Le drame est quotidien dans les missions enchaînées par Thorfinn et les mercenaires d’Askeladd, mais elle permet plus d’une fois de délivrer un constat du monde dans lequel s’engouffre le fils de Thors sans chercher à le comprendre en dehors du prisme de la vengeance. Alors qu’à l’inverse, celui que traque Thorfinn fait preuve d’une maturité et d'une conscience qui détonne en comparaison de ses compagnons de route et d’un objectif plus noble en dépit de son absence d’honneur et de ses fourberies (la légende d’Avalon l’obsédant). Il cherche avant tout à survivre et à s’adapter dans un monde barbare ou le conflit a perdu tout son sens et ce quitte à partir en beauté s’il ne peut plus s’adapter à cet univers, au point que certains se battent soit par rancune personnel, soit parce que les circonstances les y poussent ou soit simplement pour l’extase du combat.
A l’instar d’un certain Thorkell, pur guerrier épicurien en personne qui trouve surtout son plaisir dans le combat (et la bouffe... bagarre et baston, c'est un choix de vie) quitte à trahir ses origines pour faire durer son bon plaisir,
mais qui tente de comprendre à sa manière l’attitude de son ancien ami Thors quant à sa définition du guerrier dans un monde barbare.
Ou encore du prince danois Knut, dont la silhouette et le visage aussi fins que féminins et délicat se raccordent avec sa timidité profonde et sa difficulté à s’imposer en raison de ses origines royales et des conspirations le guettant.
Mais qui aura aussi le droit à une prise de conscience impactante dans ce monde de chaos.

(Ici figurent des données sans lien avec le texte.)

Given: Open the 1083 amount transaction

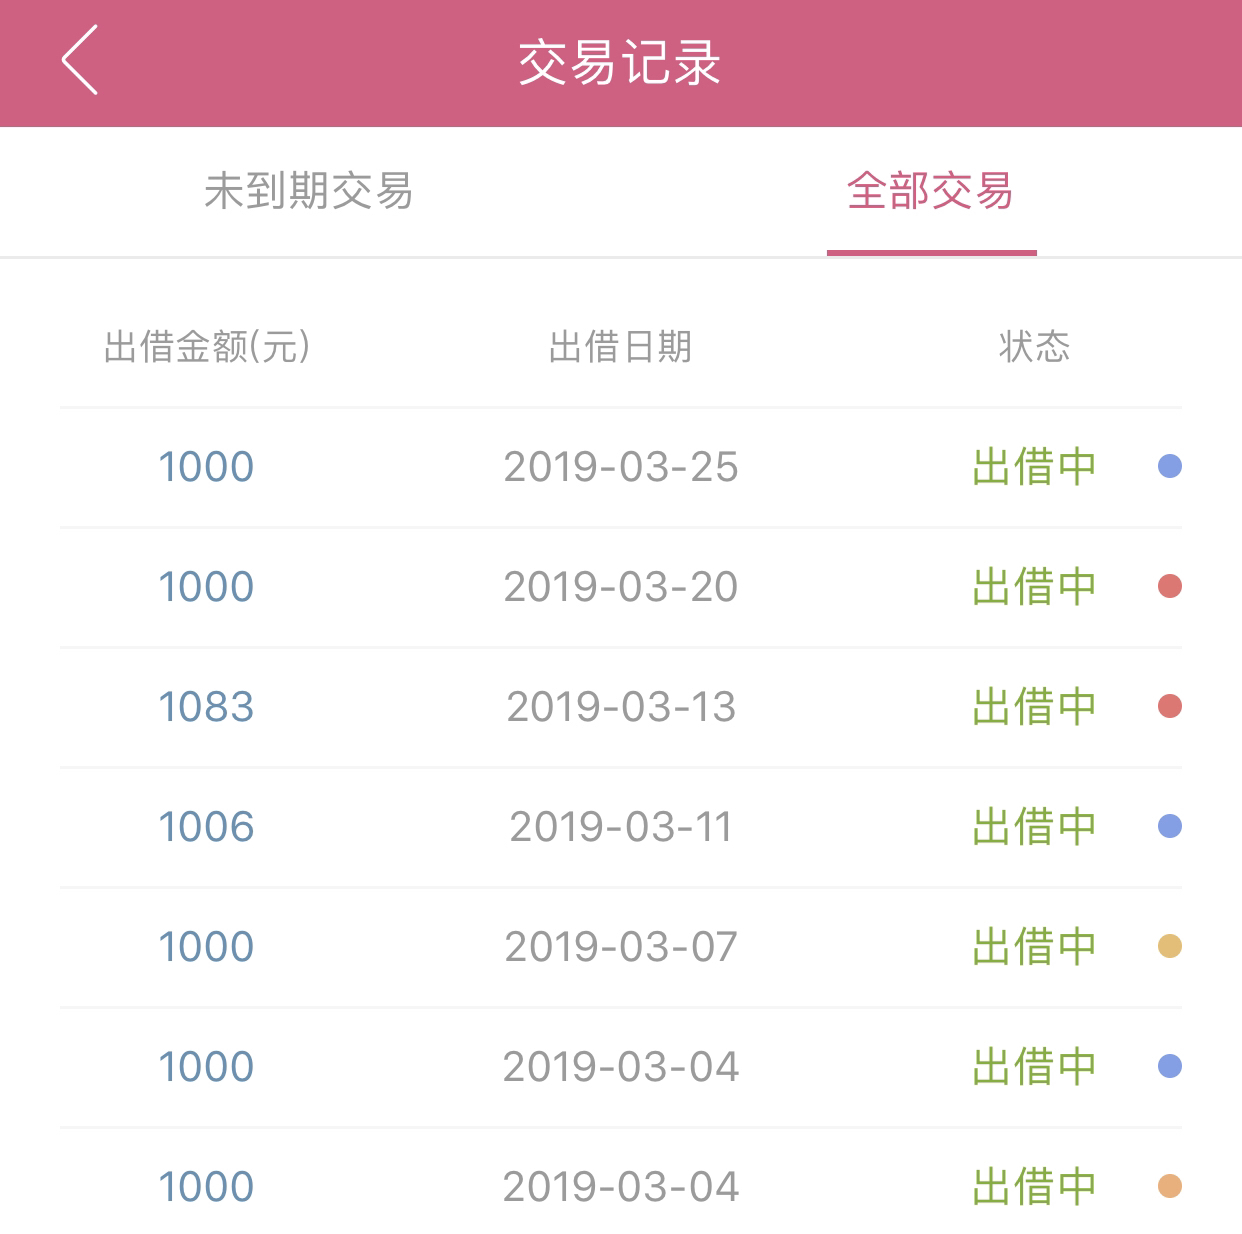Looking at the screenshot, I should tap(621, 707).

Et musicalement, le boulot est là et la musique se fond bien dans l’image et le ton ambiant, que ça soit les combats, les duels, les tragédies ou même les instants de contemplation mais les morceaux de Yutaka Yamada ne se distinguent que rarement les uns des autres, quelques exceptions sont notables mais on a connu des travaux plus abouties et plus mémorables dans l’horizon des animés japonais.

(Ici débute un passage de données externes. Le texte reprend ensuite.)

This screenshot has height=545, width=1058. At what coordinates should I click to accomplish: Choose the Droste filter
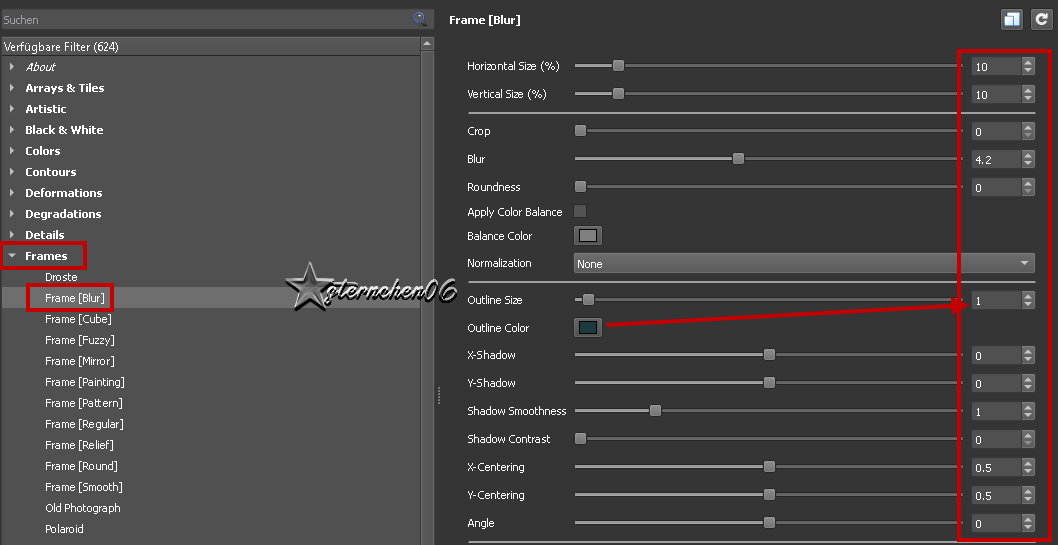point(61,277)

En revanche, impossible d’évoquer cette première saison sans évoquer de la nouvelle autour de son doublage français XXL absolument monstrueux. Avec Demon Slayer et Horimiya cette même année 2021 ou encore Jojo’s Bizarre Adventure dernièrement, la porte a été ouverte pour plusieurs comédiens ayant peu voire pas du tout d’expérience avec le monde de l’animation japonaise niveau doublage, et Vinland Saga laisse bouche bée face à autant de noms reconnus dans le milieu. Le premier d’entre eux, Féodor Atkine (voix de Jafar mais également du Docteur House et de V), est magnifiquement appliqué pour retranscrire la fourberie et la finesse stratégique d’Askeladd malgré l’âge qui se ressent dans sa voix mais qui fait corps avec l’âge rattrapant le guerrier. Tandis que Richard Darbois (Le génie dans Aladdin, Albator, Buzz l’éclair, Harrison Ford) nous fait l’honneur de la narration en voix-off à diverses occasions. Alexandre Nguyen n’en est pas à son premier doublage en animé mais ça fait plaisir de le réentendre à nouveau dans une série d’animation d’envergure et là encore, il est fidèle à l’esprit de son personnage en l’occurrence Thorfinn. Les gros noms sont fidèle à leur charisme habituel (Adrien Antoine, Gilles Morvan, Emmanuel Jacomy, Daniel Lobé ou encore Cédric Dumond), certains font actes de présences et d'investissement pour des rôles plus mineur bien qu’ils soient tout aussi expérimenté (Jean-Pierre Michael ou encore Pierre-François Pistorio et Emmylou Homs) tandis que les nouvelles voix comme Martin Faliu réussissent à se faire une place sans pour autant se faire dévorer par les autres comédiens. De même, les répliques sont de très bonne qualité et ne sont jamais trop cru ni retenu, le panache ne manque pas que ça soit pour la bastogne, ou pour des moments plus calme et propice au questionnement de soi ou du monde.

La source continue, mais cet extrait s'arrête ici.